At times, I'll want you to orgasm repeatedly. I know this might be an unfair expectation, but watching you get to that point validates my efforts and makes the energy investment even more worthwhile.
I enjoy seeing you on a cross or in chains, or bent over my lap. Just like blindfolding you, these situations seem to help you get the mental outcome you’re seeking, and I think your body is beautiful. I think restraints of all types are sexy but love it when you just keep your hands and legs where I ask you to.
I am not into blood, cutting, or anything that mutilates any part of the body. I also have no desire to deliberately cover or be covered with urine or sh*t.
I love spontaneity and communing with people who are passionate about exploring the edges of life.
Don't expect the same thing twice. Don't over plan or over think the moment. Passionate people make life interesting. It is best not to get too attached to anyone too quickly as drama and going in with too many expectation is an energy-suck.

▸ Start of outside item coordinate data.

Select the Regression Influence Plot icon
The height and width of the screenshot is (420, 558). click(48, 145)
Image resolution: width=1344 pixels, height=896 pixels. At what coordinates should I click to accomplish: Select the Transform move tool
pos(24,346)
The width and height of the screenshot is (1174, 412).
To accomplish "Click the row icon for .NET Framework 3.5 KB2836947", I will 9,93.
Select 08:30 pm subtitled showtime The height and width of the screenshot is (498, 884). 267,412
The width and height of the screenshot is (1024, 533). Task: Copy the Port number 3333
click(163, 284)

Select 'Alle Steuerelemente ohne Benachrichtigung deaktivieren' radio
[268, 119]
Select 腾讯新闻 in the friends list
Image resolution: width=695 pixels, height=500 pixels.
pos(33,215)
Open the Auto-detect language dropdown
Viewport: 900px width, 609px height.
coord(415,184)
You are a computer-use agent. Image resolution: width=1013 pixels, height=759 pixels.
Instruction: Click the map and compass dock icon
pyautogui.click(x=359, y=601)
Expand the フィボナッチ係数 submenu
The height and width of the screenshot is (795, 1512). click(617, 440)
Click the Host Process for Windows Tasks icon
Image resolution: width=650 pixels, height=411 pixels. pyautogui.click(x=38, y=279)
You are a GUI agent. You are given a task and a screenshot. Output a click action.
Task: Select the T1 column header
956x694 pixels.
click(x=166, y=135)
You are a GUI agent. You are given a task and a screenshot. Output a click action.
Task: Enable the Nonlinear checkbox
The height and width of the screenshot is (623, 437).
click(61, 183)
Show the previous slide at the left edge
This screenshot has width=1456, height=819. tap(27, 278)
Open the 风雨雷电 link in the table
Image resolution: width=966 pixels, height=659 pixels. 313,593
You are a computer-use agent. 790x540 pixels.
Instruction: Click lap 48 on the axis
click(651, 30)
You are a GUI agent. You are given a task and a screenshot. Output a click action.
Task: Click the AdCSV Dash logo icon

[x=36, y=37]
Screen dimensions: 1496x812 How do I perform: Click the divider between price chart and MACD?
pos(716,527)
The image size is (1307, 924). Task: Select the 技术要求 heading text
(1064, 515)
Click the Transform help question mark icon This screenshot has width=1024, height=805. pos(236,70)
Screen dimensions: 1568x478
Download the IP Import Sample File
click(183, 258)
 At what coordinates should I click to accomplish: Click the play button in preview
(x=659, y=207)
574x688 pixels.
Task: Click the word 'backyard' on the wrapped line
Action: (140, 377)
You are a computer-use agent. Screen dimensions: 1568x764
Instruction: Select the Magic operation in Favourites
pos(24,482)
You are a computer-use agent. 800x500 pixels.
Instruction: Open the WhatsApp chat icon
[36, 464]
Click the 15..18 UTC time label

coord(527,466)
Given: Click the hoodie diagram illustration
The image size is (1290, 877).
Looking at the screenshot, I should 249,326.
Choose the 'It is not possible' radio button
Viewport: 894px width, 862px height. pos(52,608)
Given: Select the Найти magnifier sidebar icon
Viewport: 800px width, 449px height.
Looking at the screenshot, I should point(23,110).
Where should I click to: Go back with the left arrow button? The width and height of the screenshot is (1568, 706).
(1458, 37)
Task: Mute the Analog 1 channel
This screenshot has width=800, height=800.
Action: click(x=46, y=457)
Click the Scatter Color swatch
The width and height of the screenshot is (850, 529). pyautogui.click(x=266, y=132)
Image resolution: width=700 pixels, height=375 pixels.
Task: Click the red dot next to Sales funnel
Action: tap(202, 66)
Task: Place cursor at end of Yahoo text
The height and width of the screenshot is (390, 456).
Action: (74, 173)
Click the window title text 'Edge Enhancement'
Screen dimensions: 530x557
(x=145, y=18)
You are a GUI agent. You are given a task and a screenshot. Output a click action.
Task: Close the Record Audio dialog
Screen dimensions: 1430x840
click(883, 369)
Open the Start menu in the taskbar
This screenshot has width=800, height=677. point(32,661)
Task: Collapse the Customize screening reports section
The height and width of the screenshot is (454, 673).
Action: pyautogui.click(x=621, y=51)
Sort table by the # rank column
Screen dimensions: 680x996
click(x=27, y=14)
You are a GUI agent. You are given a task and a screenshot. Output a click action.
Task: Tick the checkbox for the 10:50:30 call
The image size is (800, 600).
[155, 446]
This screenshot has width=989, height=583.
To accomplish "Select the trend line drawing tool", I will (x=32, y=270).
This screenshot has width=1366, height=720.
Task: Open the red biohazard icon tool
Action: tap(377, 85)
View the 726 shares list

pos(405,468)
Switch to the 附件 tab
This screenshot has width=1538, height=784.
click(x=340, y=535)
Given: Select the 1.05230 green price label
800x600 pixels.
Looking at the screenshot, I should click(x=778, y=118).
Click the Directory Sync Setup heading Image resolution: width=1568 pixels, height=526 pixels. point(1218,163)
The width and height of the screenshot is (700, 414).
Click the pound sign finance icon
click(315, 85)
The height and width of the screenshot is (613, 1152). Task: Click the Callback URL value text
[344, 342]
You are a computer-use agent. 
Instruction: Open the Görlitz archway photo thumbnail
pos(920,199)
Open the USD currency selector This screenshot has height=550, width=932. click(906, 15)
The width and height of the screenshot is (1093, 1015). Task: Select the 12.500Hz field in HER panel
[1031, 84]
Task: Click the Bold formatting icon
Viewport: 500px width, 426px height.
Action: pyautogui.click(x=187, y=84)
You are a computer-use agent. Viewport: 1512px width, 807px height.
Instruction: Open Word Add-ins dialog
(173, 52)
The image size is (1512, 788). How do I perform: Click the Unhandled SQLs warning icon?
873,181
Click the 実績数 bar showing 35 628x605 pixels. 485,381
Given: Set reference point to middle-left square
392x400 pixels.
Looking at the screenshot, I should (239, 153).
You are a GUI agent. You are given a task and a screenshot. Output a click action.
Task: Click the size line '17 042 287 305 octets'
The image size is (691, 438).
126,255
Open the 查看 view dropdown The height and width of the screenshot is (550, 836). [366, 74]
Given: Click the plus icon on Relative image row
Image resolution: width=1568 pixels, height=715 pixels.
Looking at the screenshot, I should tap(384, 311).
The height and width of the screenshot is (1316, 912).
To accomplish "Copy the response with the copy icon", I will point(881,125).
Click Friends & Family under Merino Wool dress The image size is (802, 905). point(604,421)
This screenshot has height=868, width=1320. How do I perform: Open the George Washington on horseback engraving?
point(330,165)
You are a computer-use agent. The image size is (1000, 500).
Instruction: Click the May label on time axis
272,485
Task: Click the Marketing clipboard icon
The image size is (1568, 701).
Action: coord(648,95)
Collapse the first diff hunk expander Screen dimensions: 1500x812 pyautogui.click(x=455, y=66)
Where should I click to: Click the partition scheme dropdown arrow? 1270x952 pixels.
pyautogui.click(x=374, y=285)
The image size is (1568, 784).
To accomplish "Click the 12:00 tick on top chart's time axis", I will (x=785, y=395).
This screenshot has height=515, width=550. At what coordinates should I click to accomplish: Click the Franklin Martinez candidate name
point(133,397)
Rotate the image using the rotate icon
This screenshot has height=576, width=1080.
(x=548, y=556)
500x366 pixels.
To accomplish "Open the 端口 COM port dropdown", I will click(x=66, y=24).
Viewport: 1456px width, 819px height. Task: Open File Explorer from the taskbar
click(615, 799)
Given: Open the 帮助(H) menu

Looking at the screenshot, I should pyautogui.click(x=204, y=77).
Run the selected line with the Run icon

Aftercare is beautiful. However long or short a time you need to float is cool with me. Your mouth is sexy, I love when you use it to please me.
Finally, bad or limp kissing is a turn off. I appreciate playmates who excel at kissing or who are at least highly teachable on the nuances of kissing passionately.
And, if I f*ck your brains out during or after our session (per discussed negotiations beforehand), enjoy it. Make all the noise you want. I give you permission to let go.
Thanks for reading!!

I am one this site in an effort to meet like-minded people. I would like to make friends with other likable, knowledgeable, capable Doms -- be they male or female -- to interact with my beautifully sub wife. Likewise, I would like to meet grounded, drama-free, willing submissive females, switches and bottoms who want an occasional playmate & like to explore. Common sense dictates that we start as friends and see where it leads! Thanks for reading!